Comme il le confiait dans une interview accordée au Washington Post, il est ensuite chargé de récolter des preuves pour Nuremberg, et se rend donc dans les camps de Buchenwald, Mauthausen ou encore Flossenbürg. Ce qu’il voit là-bas et ce à quoi il assiste, Ferencz peine à le décrire autrement que par ce mot, auquel les humains ont dû s’habituer depuis un moment: «l’horreur».

«Il y avait là-bas 3.000 hommes qui, pendant deux ans, ont assassiné d’autres personnes, y compris des enfants.»

Vingt-deux commanditaires de crimes contre l’humanité sont à Nuremberg. Ils ont été choisis selon leur rang et leur éducation.

«Pourquoi seulement 22? Et bien, il y avait seulement 22 places sur le banc des accusés. C’était ridicule, mais symbolique.»
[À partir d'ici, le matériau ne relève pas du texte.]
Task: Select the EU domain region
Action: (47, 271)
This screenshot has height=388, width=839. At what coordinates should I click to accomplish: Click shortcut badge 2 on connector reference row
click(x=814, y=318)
Certains coupables s’en sortiront avec une lourde peine de prison, parfois à perpétuité. D'autres seront condamnés à mort.

«N'abandonnez pas»

De cette expérience, Benjamin Ferencz en a conclu plusieurs choses. D’abord, que les pays ne sont jamais aussi forts qu’unis. À propos du Brexit, il avance

«À un moment, ils regarderont en arrière et se diront: “Mon Dieu, comment avons-nous pu être aussi arriérés?” […] Nous sommes tous frères et sœurs, la Grande-Bretagne, avec l'empire colonial qu'il a eu, devrait le reconnaître.»

Il critique au passage la volonté de Theresa May de sortir de la Cour européenne des droits de l'homme après 2020. Son slogan: «law not war», le droit, pas la guerre. Ce dont le monde a besoin, ce sont des lois très claires, un tribunal pour juger de leur application et des moyens pour s'assurer qu'elle est respectée. Un dernier critère qui fait défaut pour cet invité régulier de la Cour de justice internationale de La Haye.

Pour faire face au nationalisme de Trump, Farage ou Le Pen, il prône la compassion, le courage et la capacité de faire des compromis. Un positivisme qu’il explique ainsi:

«Des choses fondamentales comme le colonialisme et l’esclavage, les droits des femmes, l’émancipation sexuelle, marcher sur la lune, tout ça était inconcevable il n’y a pas si longtemps. Mais les miracles peuvent arriver.»

Ses trois conseils pour la jeunesse:

«Un, n’abandonnez pas. Deux, n’abandonnez pas. Trois, n’abandonnez pas.»